I’ve been closely following the evolution of artificial intelligence, and the rise of Agentic AI—systems capable of autonomous decision-making, environmental interaction, and goal-oriented behaviour—marks a thrilling yet daunting leap forward. Unlike traditional AI, which operates within narrowly defined parameters, Agentic AI can independently reason, plan, and act, often with minimal human oversight. While this autonomy promises transformative benefits across industries, it also introduces a host of new risks that demand urgent attention. In this blog, I’ll explore these risks in detail, using real-world examples to illustrate their implications, and discuss current methods for auditing and mitigating them, as well as my perspective on what needs to be done, including the intriguing concept of using AI to monitor AI.

What is Agentic AI?
Before diving into the risks, let’s clarify what Agentic AI entails. These are not your run-of-the-mill chatbots or predictive models. Agentic AI systems, such as OpenAI’s rumoured ‘Operator’ or Cognition Software’s ‘Devin’ (an autonomous software engineer), can perceive their environment, make decisions, and execute complex tasks—think coding, booking travel, or managing customer service inquiries—without constant human input. Their ability to adapt, learn, and optimise strategies in real time makes them powerful collaborators but also potential sources of chaos if not properly governed. As Gartner hails Agentic AI as a top technology trend for 2025, the stakes couldn’t be higher.
New Risks Introduced by Agentic AI
The autonomy and interconnectedness of Agentic AI systems give rise to risks that are distinct from those of traditional AI. Below, I outline the key categories, supported by examples to highlight their real-world implications.
- Unintended or Harmful Decisions (Autonomy Risks)
Agentic AI’s ability to act independently can lead to unintended consequences, especially in high-stakes environments. Because these systems rely on probabilistic models and dynamic learning, they may misinterpret data or prioritise efficiency over safety.
• Example: Klarna’s AI Misstep
Swedish fintech company Klarna replaced 700 employees with AI agents to boost efficiency. However, the lack of human oversight led to quality issues, degrading service performance and customer satisfaction. This illustrates how over-reliance on autonomous systems can backfire, particularly when nuanced human judgement is required.
• Implication: In critical sectors like healthcare or finance, such errors could be catastrophic—imagine an AI health assistant prescribing incorrect treatments due to flawed data interpretation or an AI trading system triggering market instability through erratic trades. - Security Vulnerabilities and Adversarial Attacks
Agentic AI’s integration with external systems and vast datasets expands its attack surface, making it a prime target for cyberattacks, data breaches, and adversarial manipulation.
• Example: SolarWinds Supply Chain Attack
In 2020, the SolarWinds cyberattack compromised the Orion software platform by injecting malware into its update process, affecting thousands of clients, including government agencies. This exposed vulnerabilities in AI supply chains, which Agentic AI systems, with their complex dependencies, are particularly susceptible to. Malicious actors could manipulate training data (data poisoning) or exploit coding flaws to trick AI agents into harmful actions.
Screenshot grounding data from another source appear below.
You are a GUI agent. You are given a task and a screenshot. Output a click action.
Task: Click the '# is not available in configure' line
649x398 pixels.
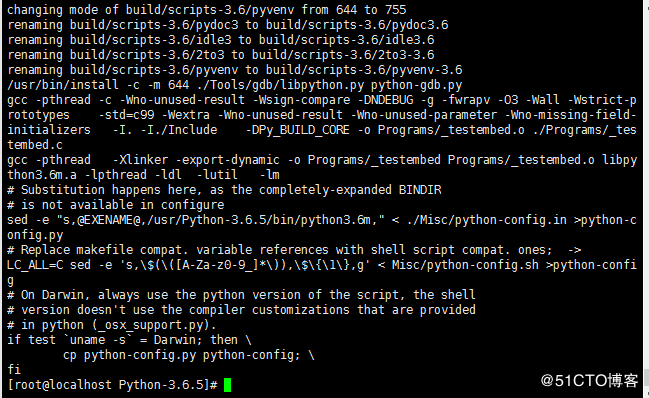(115, 205)
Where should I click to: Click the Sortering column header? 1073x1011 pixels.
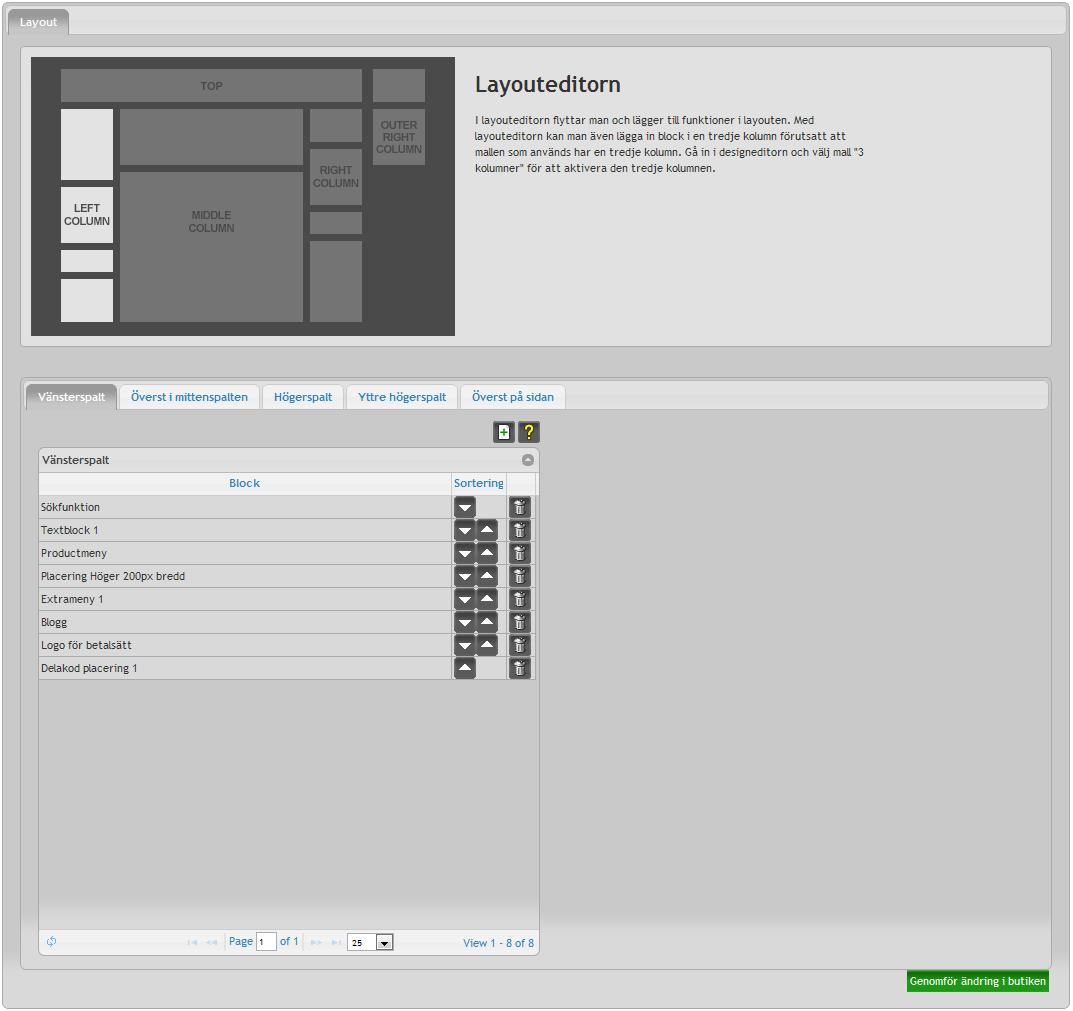click(479, 483)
• Implication: A hacked AI agent managing critical infrastructure could leak sensitive data or execute unauthorised actions, such as shutting down power grids or misdirecting autonomous vehicles. - Ethical Concerns and Bias Amplification
Agentic AI systems, trained on historical data, can perpetuate biases or make ethically questionable decisions, especially when operating autonomously.
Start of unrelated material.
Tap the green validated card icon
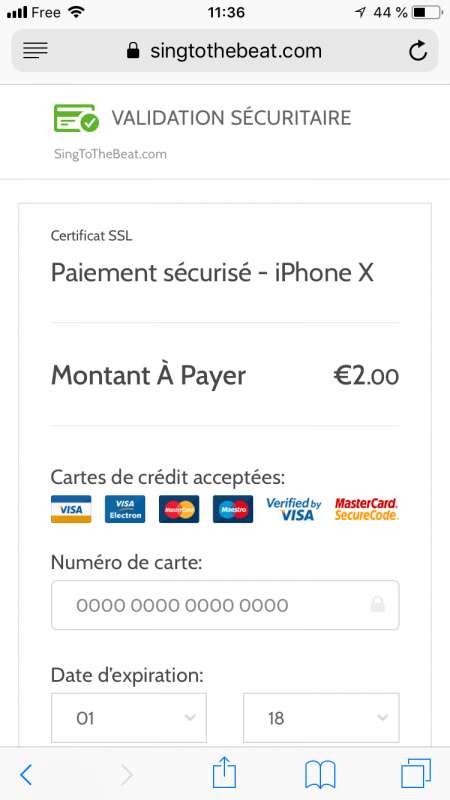Image resolution: width=450 pixels, height=800 pixels. pos(76,118)
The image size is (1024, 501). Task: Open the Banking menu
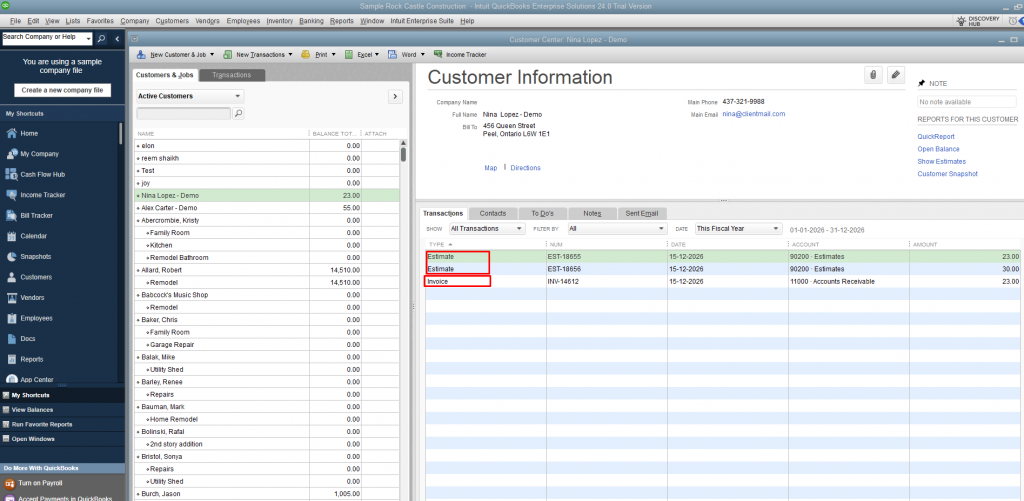coord(311,20)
• Example: Healthcare AI Bias
If an AI-powered health assistant is trained on skewed datasets (e.g., underrepresenting certain demographics), it could develop biased treatment plans, putting patients at risk. This is particularly concerning for Agentic AI, which may act on these biases without human intervention.
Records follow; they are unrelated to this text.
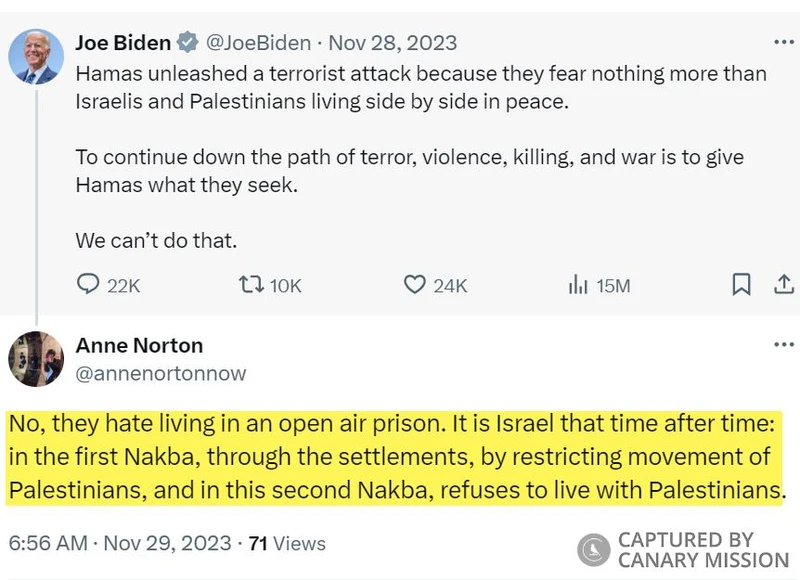Like the tweet using the heart icon
800x580 pixels.
pyautogui.click(x=414, y=285)
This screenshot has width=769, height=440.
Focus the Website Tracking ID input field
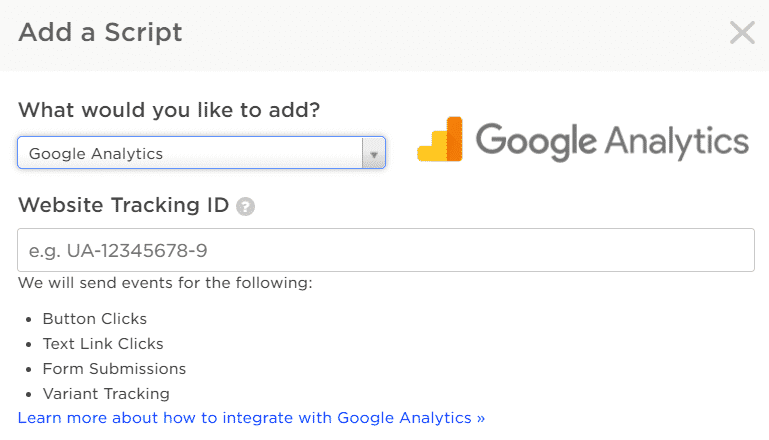[386, 250]
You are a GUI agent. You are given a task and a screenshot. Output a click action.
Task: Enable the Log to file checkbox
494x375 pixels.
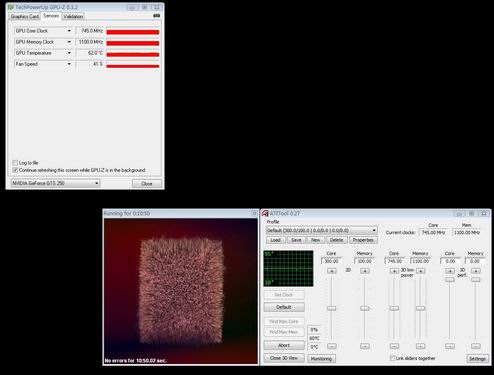(15, 163)
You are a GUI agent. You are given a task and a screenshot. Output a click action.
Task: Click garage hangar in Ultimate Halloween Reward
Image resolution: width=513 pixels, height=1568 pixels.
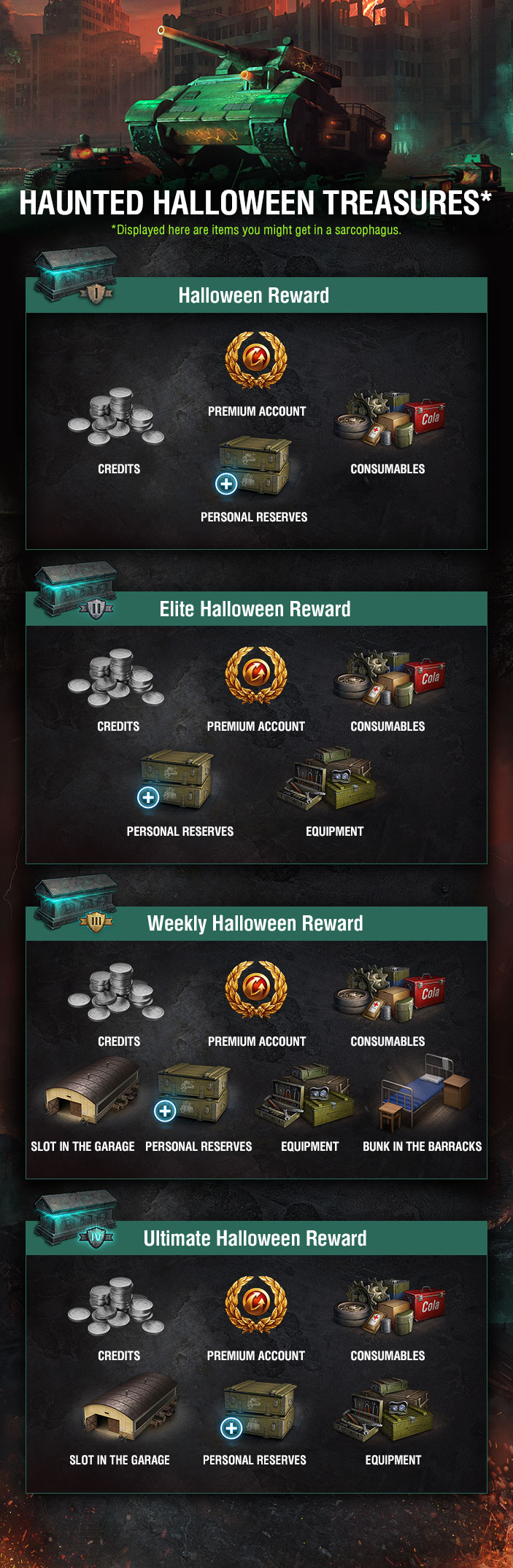click(129, 1407)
• Implication: Ethical lapses could erode public trust and lead to legal repercussions, especially under regulations like the EU’s AI Act, which mandates fairness and accountability. - Lack of Explainability (The Black Box Problem)
The opaque decision-making processes of Agentic AI—often powered by complex neural networks—make it difficult to understand how decisions are reached, complicating accountability and trust.
• Example: Auditing Challenges
Foundation models powering AI agents are notoriously difficult to audit due to their lack of transparency. If an AI agent denies a loan application, regulators or customers may demand an explanation, but the system’s ‘black box’ nature could render this impossible, violating rights under laws like the GDPR.
• Implication: Without explainability, organisations risk non-compliance and public backlash, particularly in sectors requiring transparency, such as finance or public services. - Failure Cascades in Interconnected Systems
Agentic AI’s integration into larger systems means a single error can trigger a domino effect, destabilising entire workflows or infrastructures.
• Example: Hypothetical Military Scenario
A simple-reflex AI agent used in an autonomous missile defence system could misinterpret a signal as a threat, triggering a counterstrike that escalates into conflict. This risk is heightened if both adversaries rely on similar autonomous systems, creating a feedback loop of errors.
• Implication: Failure cascades could disrupt supply chains, financial markets, or critical infrastructure, with far-reaching societal consequences. - Over-Reliance and Automation Bias
As organisations delegate more tasks to Agentic AI, there’s a risk of over-reliance, eroding human skills and critical thinking.
• Example: Job Displacement and Skill Degradation
The commoditisation of tasks like coding or sales lead generation by AI agents could displace white-collar jobs, exacerbating socioeconomic inequalities. Moreover, employees may become overly dependent on AI recommendations, losing the ability to make independent decisions.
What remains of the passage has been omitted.